Luna Park was an amusement park on the West Side of Charleston, West Virginia, United States, that was open to the public from 1912 until 1923. Located on the western side of Charleston on the north bank of the Kanawha River, the park was a popular destination that featured a roller coaster, a dance pavilion, a public swimming pool, a roller rink, and live entertainment. Admission to the park cost 15 cents per person; a ride on the Royal Giant Dips roller coaster cost one dime per trip. It was a trolley park served by the Charleston Interurban Railroad Company.

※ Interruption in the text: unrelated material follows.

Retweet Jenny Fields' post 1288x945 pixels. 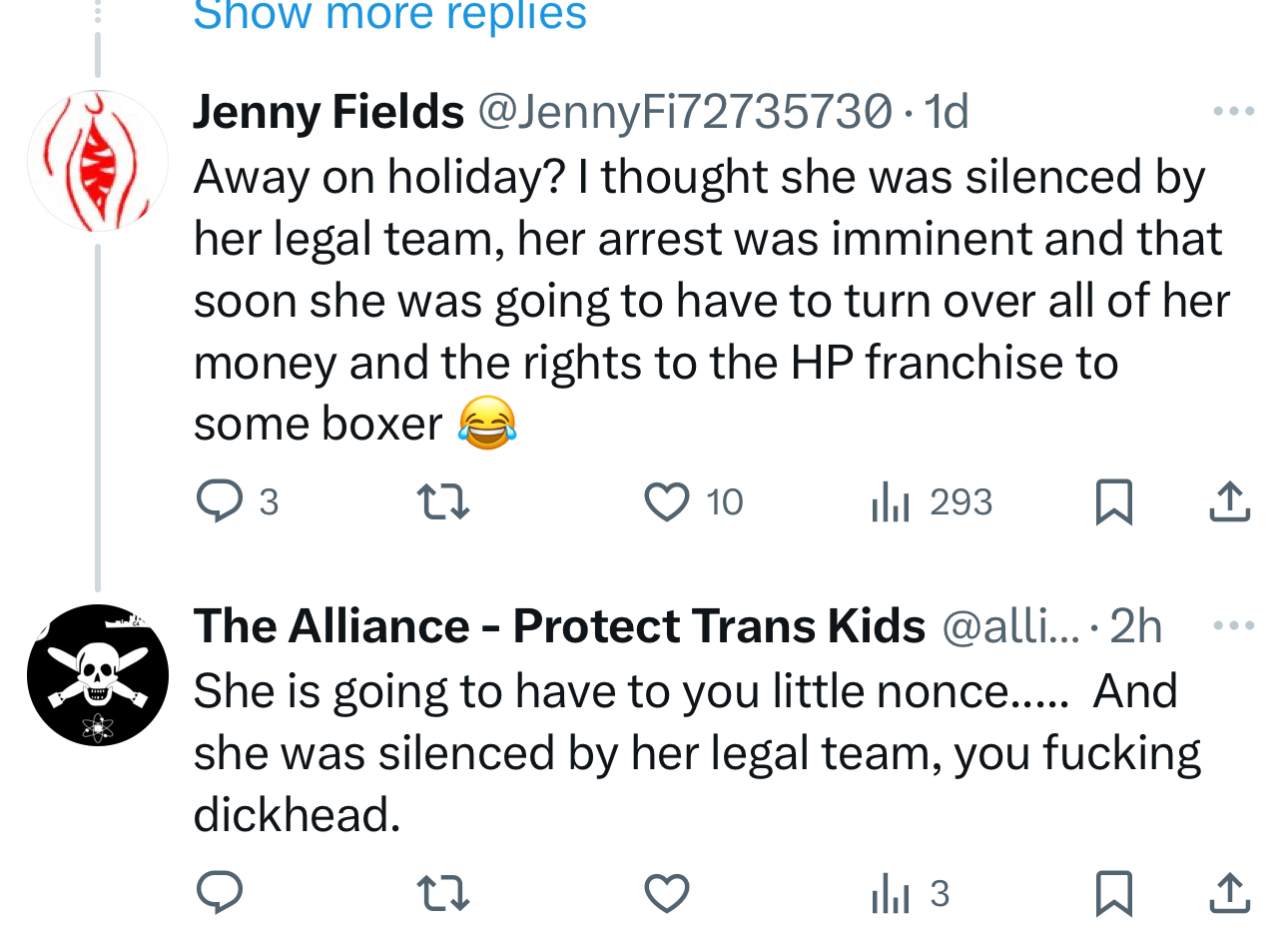(x=442, y=501)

The primary attraction at Luna Park was the 45-foot-by-100-foot community swimming pool, which held an estimated 200,000 gallons of water. Unlike most pools of that size, the Luna Park pool was not made of concrete but of “lumber and tin sheet,” according to a report by the state Department of Health. A local newspaper reported in 1913 that 15,000 visited the park in the afternoon, followed by an evening crowd of about 16,000; street cars were carrying passengers to and from the park at a rate of about 1200 an hour. Others arrived by steamboat.

In May 1923, the Royal Giant Dips caught fire and was destroyed along with most of the park. Despite attempts by ownership to raise the money to rebuild Luna Park, it was never resurrected. Eventually, single-family housing was constructed on the park grounds.